▶ PROBLEM DETAILS:
For every line in the records that has the word "target", make a copy.

▶ RECORDS TO USE:

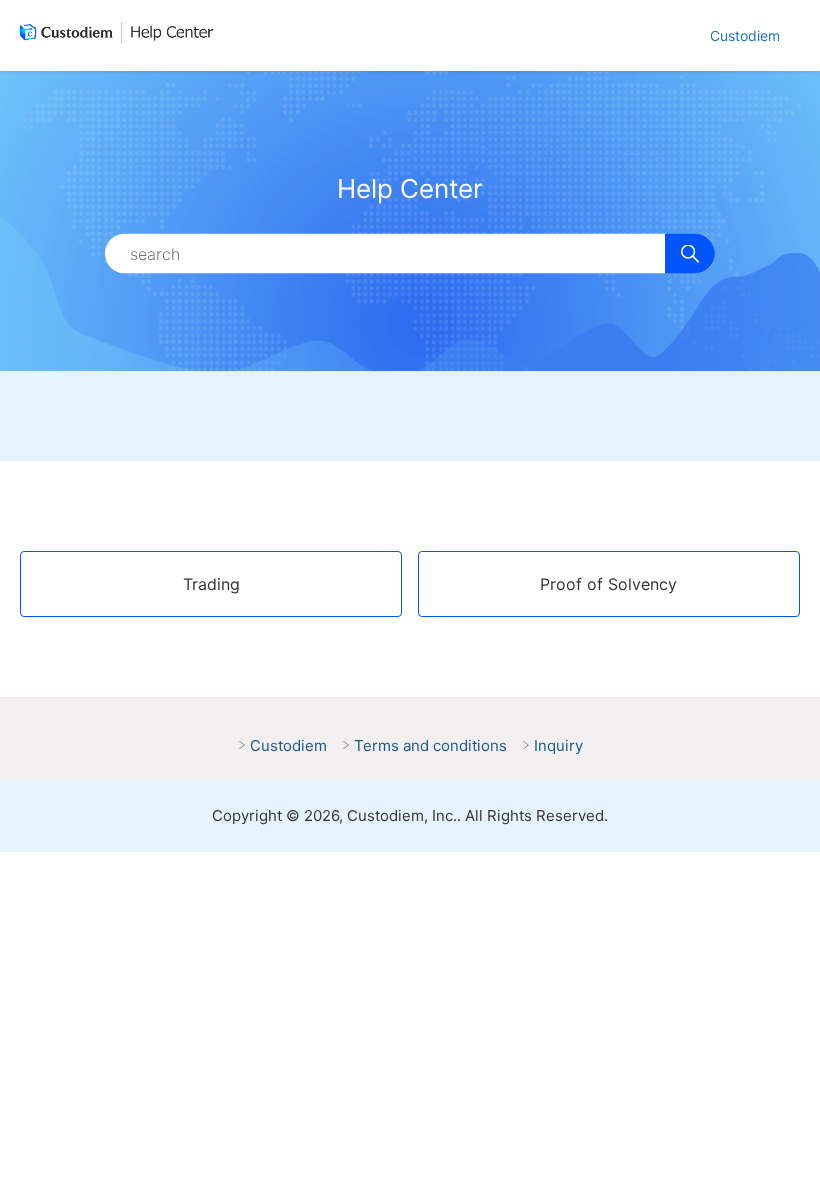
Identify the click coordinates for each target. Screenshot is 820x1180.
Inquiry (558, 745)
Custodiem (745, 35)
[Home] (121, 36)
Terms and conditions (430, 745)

* * *

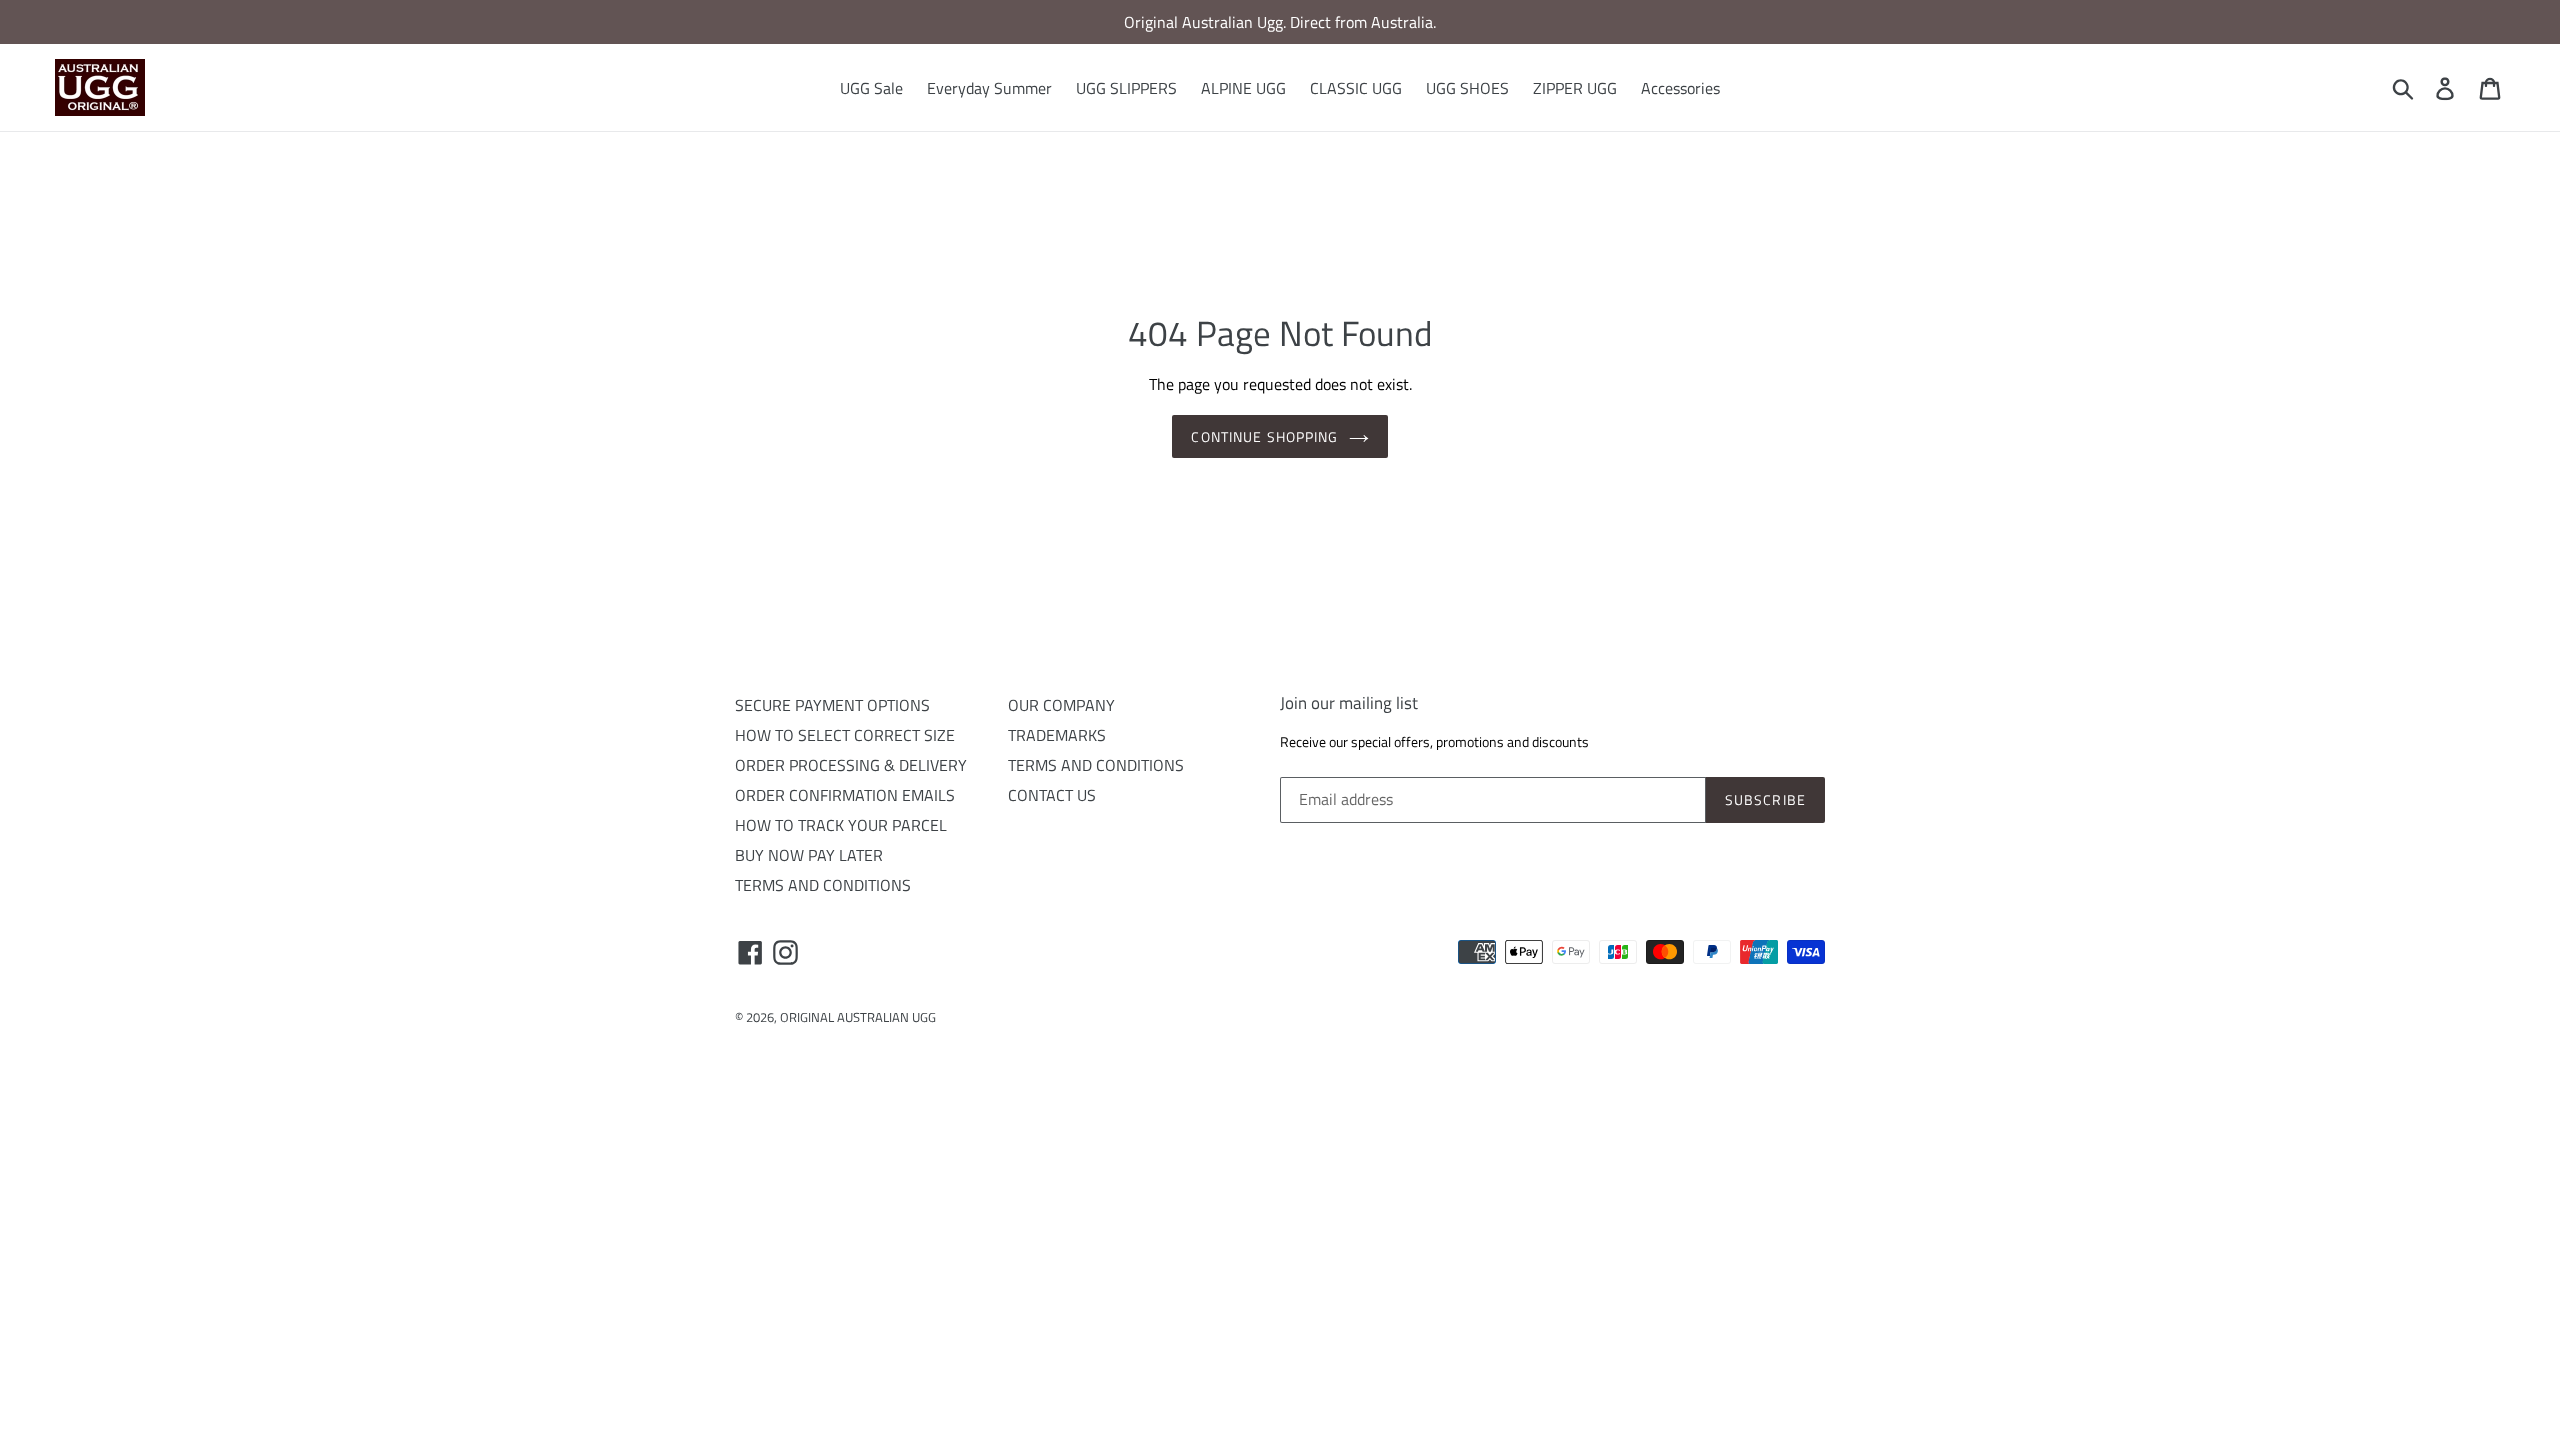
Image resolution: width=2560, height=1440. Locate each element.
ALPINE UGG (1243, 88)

==

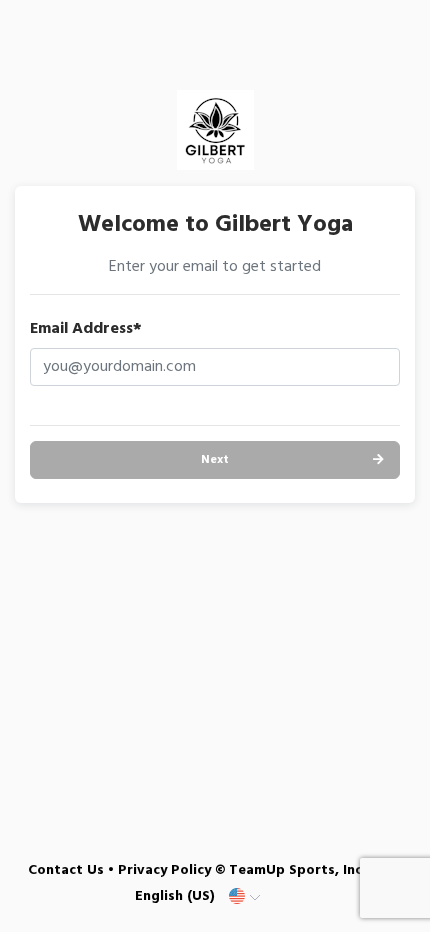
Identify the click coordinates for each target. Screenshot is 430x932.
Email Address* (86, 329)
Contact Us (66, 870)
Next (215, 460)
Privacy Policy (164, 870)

▶ COMPLETED TASK:
Identify the click coordinates for each target. Screenshot is 820x1180.
Identify the click coordinates for each target. Screenshot is 430x932.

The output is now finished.